In this book Christiansen teaches tactics and attack in rich and varied detail that defies summarization. He teaches you how to generate terrific pressure by maneuvering your pieces to their optimum attacking positions. Then your opponent can barely move without getting smashed by a double-attack, a skewer, a fork, a pin, an X-ray attack, a decoy. As Christiansen writes, "in such positions short combinations and tactical devices are readily available in bulk quantites." Everyone does tactics exercises, but this book demonstrates how to SET UP positions where tactical devices start presenting themselves like salesmen. Nobody else teaches you this like Christiansen does. Probably nobody else can.
Unlike Vukovic, Averbakh, Silman, Aagaard, Keene, Euwe, etc., who rehash the same tired, old material (Lasker's double-bishop sacrifice in fifteen different books?) Christiansen dishes up dozens of fresh and inspired examples. He selected his own material. Bravo!

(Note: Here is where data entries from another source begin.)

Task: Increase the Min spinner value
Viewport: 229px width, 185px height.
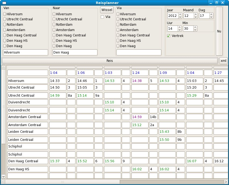Action: (x=195, y=27)
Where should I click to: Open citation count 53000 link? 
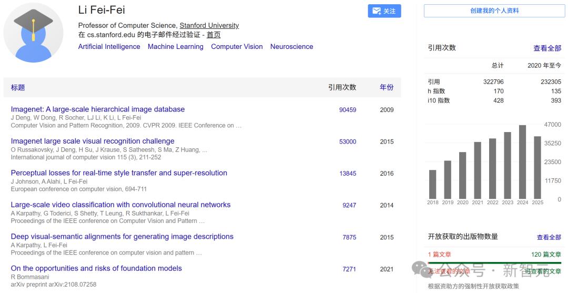(x=348, y=142)
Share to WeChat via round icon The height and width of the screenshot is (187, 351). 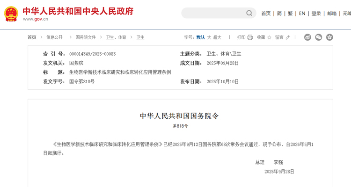pos(319,37)
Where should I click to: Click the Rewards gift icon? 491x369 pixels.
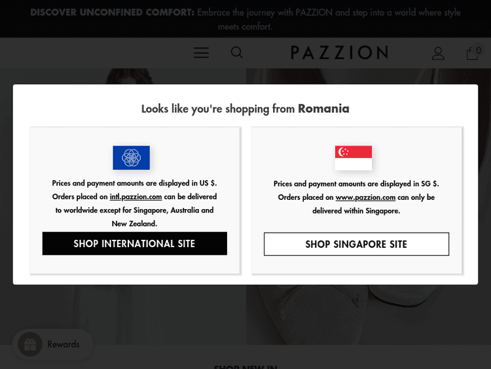pos(30,344)
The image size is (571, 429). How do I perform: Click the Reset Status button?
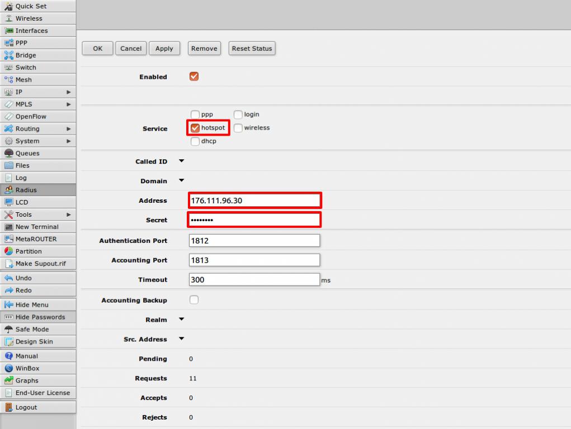point(252,48)
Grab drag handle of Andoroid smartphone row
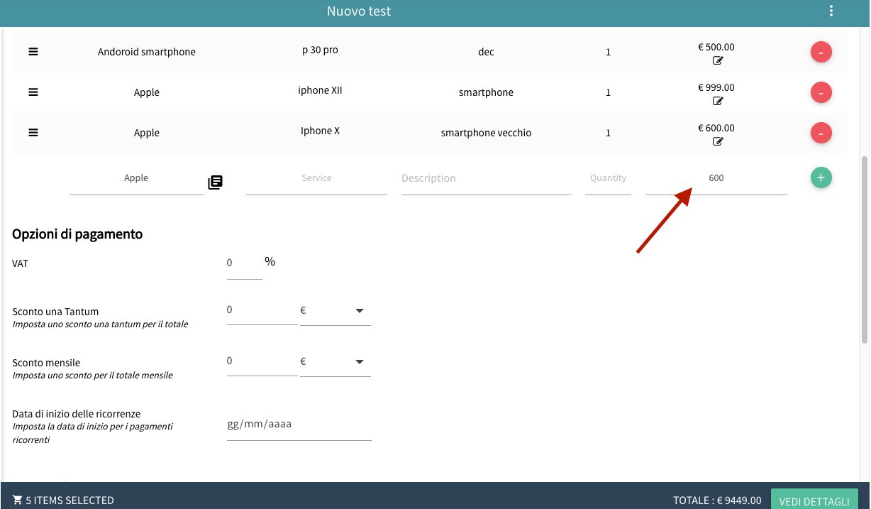This screenshot has height=509, width=871. (33, 52)
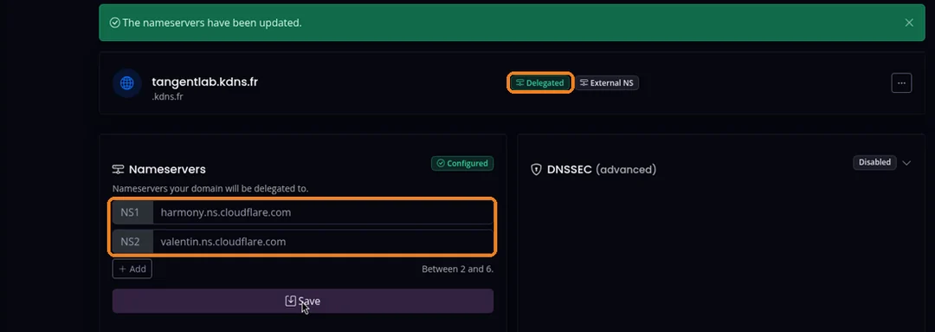Click the Configured status badge

(x=462, y=163)
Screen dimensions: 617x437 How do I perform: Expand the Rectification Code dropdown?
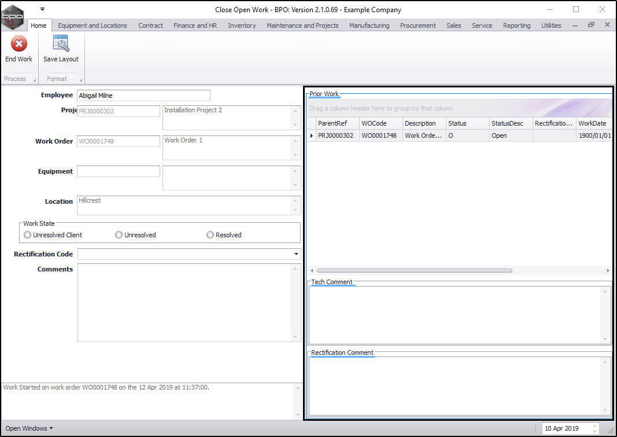296,254
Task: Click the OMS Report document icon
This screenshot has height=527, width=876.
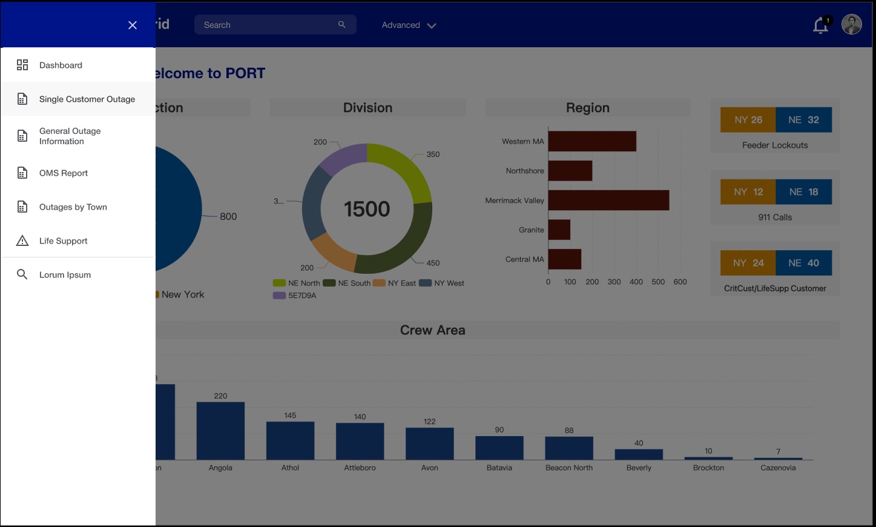Action: 22,173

Christiansen's English is crisp and imaginative, filled with lively verbs and vivid nouns. Bishops pray for the knights they slaughter, queens charge into sacrificial glory, knights dream of conquering outposts, rooks long to wrap the enemy queen in a fatal embrace. Knights call to Kings, "Back in your cage!" and Bishops become "chairman of the board." Superbly written, clear as a bell. Three cheers for a native English speaker who knows how to use the language!
Christiansen's powerful and serviceable attacking principles, beautifully explained and illustrated, are easy to apply in your own games. I have already won two tournament games following his principle that every sacrifice that draws out the enemy king should be calculated as deeply as possible; for they work more often than you think. I won another game when I remembered that it is worth a pawn to lift your rook to the third rank; and keep looking for rook lifts, for they, too, are available in bulk quantities--if you know where to look. Centralizing two key pieces in the midst of an attack often generates more tactical possiblities than the opponent can meet. Avoid sacrifices that mobilize only part of your remaining army, as being stuck with one inactive piece can ruin your plans. Taking your time, slowly remaneuvering your pieces, can work wonders even after you have sacrificed material, when most players would be charging forward rashly. There's more, much more. Get the book and you can see it all.

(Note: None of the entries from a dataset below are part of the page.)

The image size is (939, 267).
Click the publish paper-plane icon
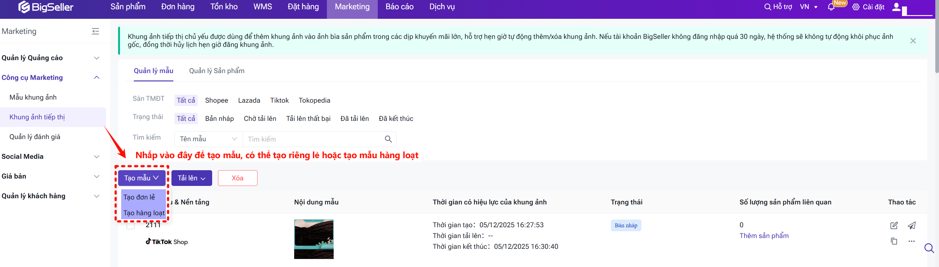[911, 225]
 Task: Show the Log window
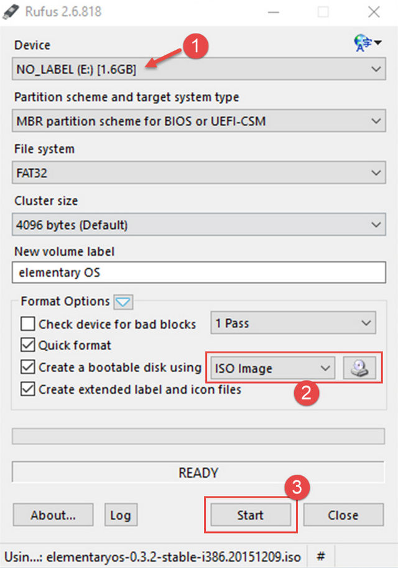click(121, 515)
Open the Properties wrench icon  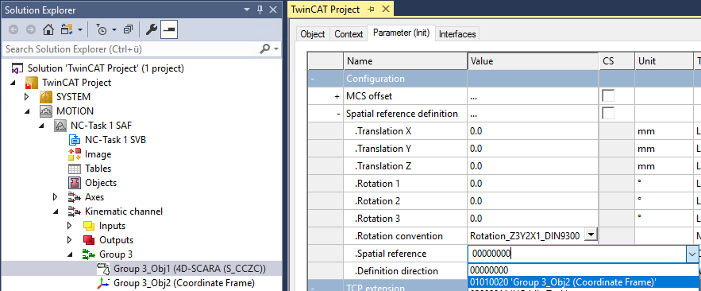click(x=152, y=30)
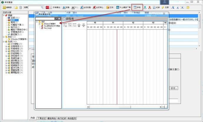Viewport: 203px width, 122px height.
Task: Expand the XStrader文章腳本 folder in schedule tree
Action: coord(39,24)
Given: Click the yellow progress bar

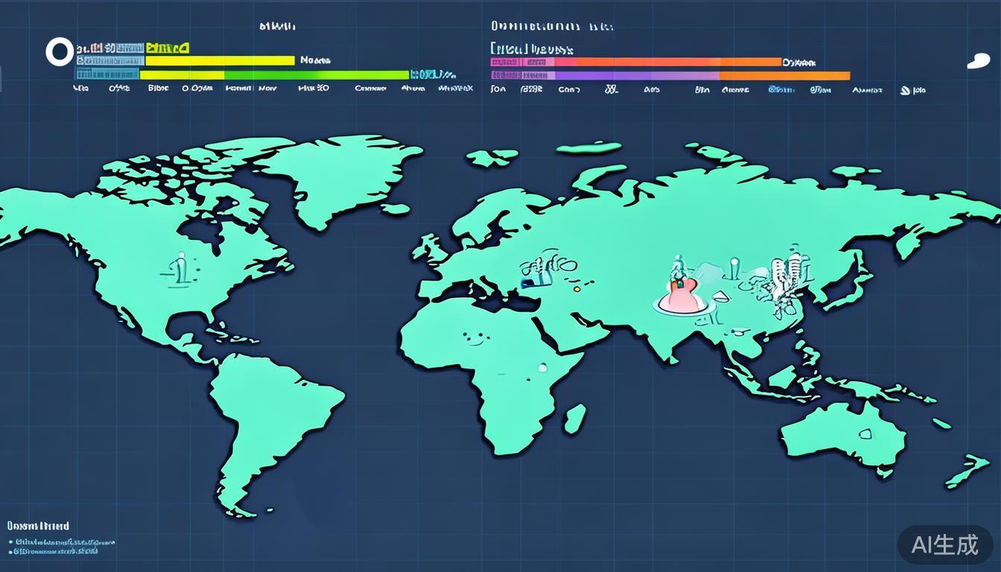Looking at the screenshot, I should click(220, 61).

After one weekend with this book, I started crushing players who had always beaten me before.
ROCKING THE RAMPARTS is suffused with a love for chess reminiscent of the Zurich, 1953 tournament book by David Bronstein. Yet Bronstein gave few variations, and his comments were directed at intermediate players. Imagine reading Bronstein with many more variations, offering serious help to veteran tournament players. Christiansen's book is better than Bronstein's classic. Yes, it is that great.
Christiansen must have labored hard to produce such an abundance of the highest-quality material. This book is big. I am amazed the publisher did not insist upon breaking it up into two or three books. Only Silman puts a similar amount of work into his books, but Christiansen is a much better player, possessing a vastly superior understanding of chess, and it shows. Silman is a great teacher but could never write a book of this caliber.
In sum, it is miraculous that such a book has been written and published. It is almost too good to be true.